4 Ways Selfies Stick It To The Patriarchy

Last week, grown men apparently could not be expected to maintain any semblance of respect or restraint when a group of sorority girls started snapping selfies at an Arizona Diamondbacks baseball game. Grown-ass women everywhere took umbrage to the selfie-shaming — including sexpert Laci Green, who just dropped the hammer of truth on all the haters by explaining how selfie-shaming is inherently sexist.

Green addressed the issue on her MTV digital series Braless, a pop culture forum often used to empower women and educate men about feminism and social issues affecting women. Among the faults she finds in the ball game debacle? For starters, the fact that the announcers first called the crowd to take selfies as part of a T-Mobile promotion... and then mocked the selfie-savvy sorority girls for doing the very thing they were asked to do. Here's a fun fact, though: When the organization later offered the sorority free tickets to a ball game in apology, the ladies refused and asked for donations to be made to a domestic violence center instead.

But, beyond the unadulterated obnoxiousness of the men's actions, Green addresses the underlying issue we should all be discussing instead of worrying about duckface: How sexist behavior like this is perpetuating a patriarchal system in which women are punished for having self-confidence. "The concern people express about selfies is almost identical to misogynistic insults that have been hurled at girls forever: That we're vain and superficial and vapid and desperate for attention," she says. "That we're not real fans — we're just plotting for male attention. Obviously, everything girls do is for boys, right?" Preach, lady, PREACH.

Plus, much like the sports announcers asked the sorority girls to take selfies and then chided them for the gusto with which they did so, Green points out that society indoctrinates young girls with mixed messages. "It's strange living in a culture that aggressively tells girls their primary value is in how they look, and then proceeds to mock them for paying any attention to their appearance.
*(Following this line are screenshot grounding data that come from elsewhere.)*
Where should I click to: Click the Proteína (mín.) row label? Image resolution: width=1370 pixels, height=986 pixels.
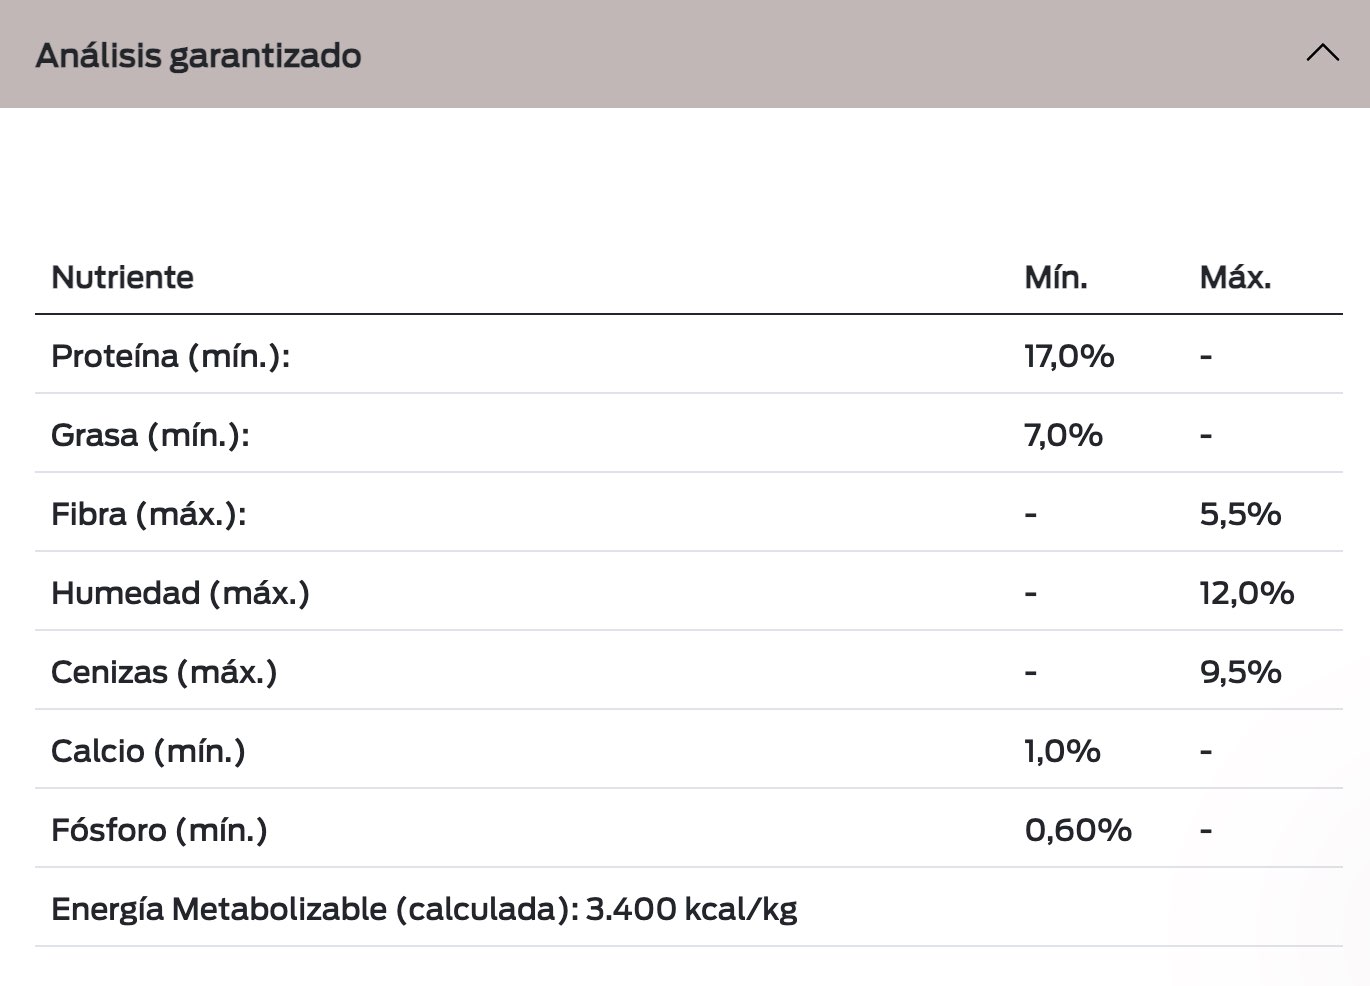click(x=170, y=356)
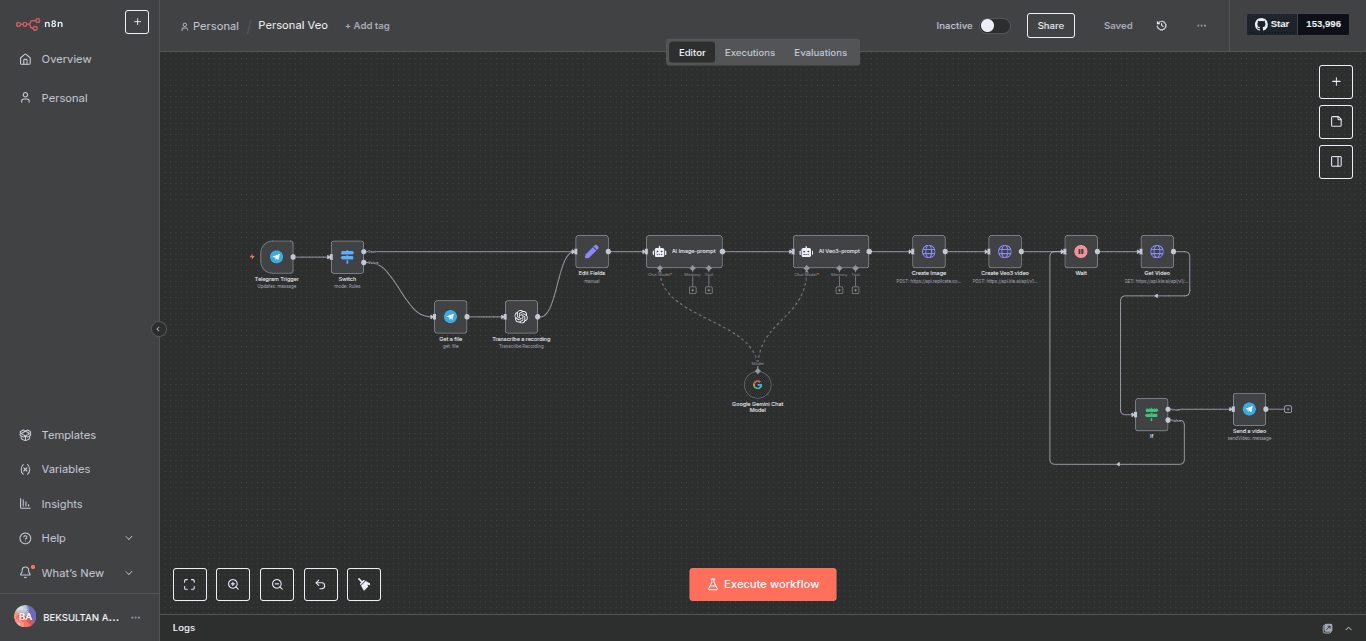This screenshot has width=1366, height=641.
Task: Click the Create Image HTTP node
Action: [928, 252]
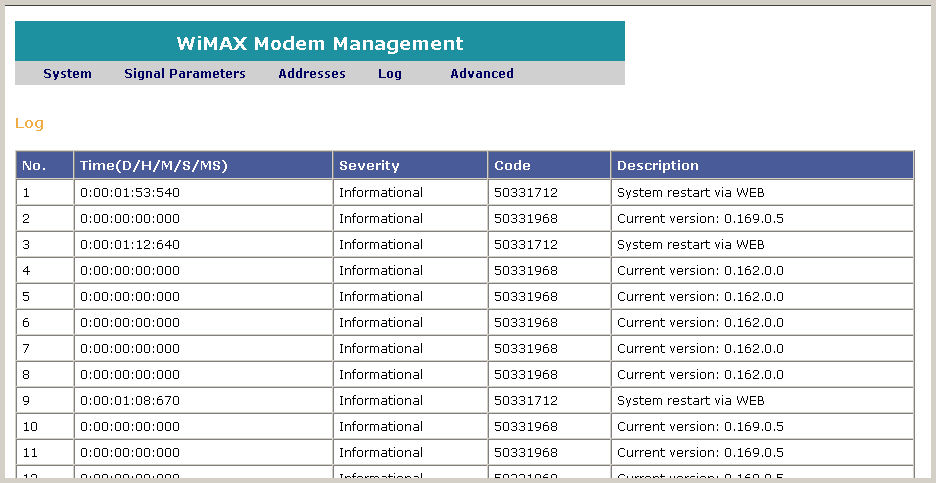Select the Informational severity in row 7

(x=380, y=348)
And not only should women be beautiful to have any value, but we should also deeply hate ourselves," Green says. A quick glance at the cover of nearly any women's magazine or the lyrics of pop songs back Green's assertion that culture has a nasty habit of romanticizing girls with low self-esteem. Which is precisely why we should be taking them loudly and proudly, ladies.

Just check this logic. Here's why selfies are one of most accessible methods of empowerment out there:

1. Selfies Are "Radical Tool(s) Of Defiance"

Damn the man! Selfies let us define ourselves. They don't capture us as others deem fit — they capture us as we see ourselves. They allow women to defy "constantly being defined by other people."

2. Selfies Represent The Bigger Picture

If we were to rely on the images we see in mainstream media or the pictures culled by pop culture, we might actually start wondering if women only existed in a very specific combination of genetic attributes. "Selfies bring a diversity of gender, expression, body types, skin colors and so on into the spotlight, where they're usually missing," says Green.

3. Selfies Promote Self-Love

Selfies, points out Green, "can also be a form of self-celebration." So, novel idea: instead of playing into a pattern of self-hatred, selfies encourage self-confidence and personal empowerment. Yes, we'll have more of that, please.

4. Selfies Inspire Us To Be Authentic

Rarely does a medium come along that elicits such a strong sense of authenticity as selfies do. Sure, we all like to get arty with filters and share our glamorous mugs with the world. But an upward trend in selfies is posting the mundane moments and less than stellar looks, too. Bedhead, anyone?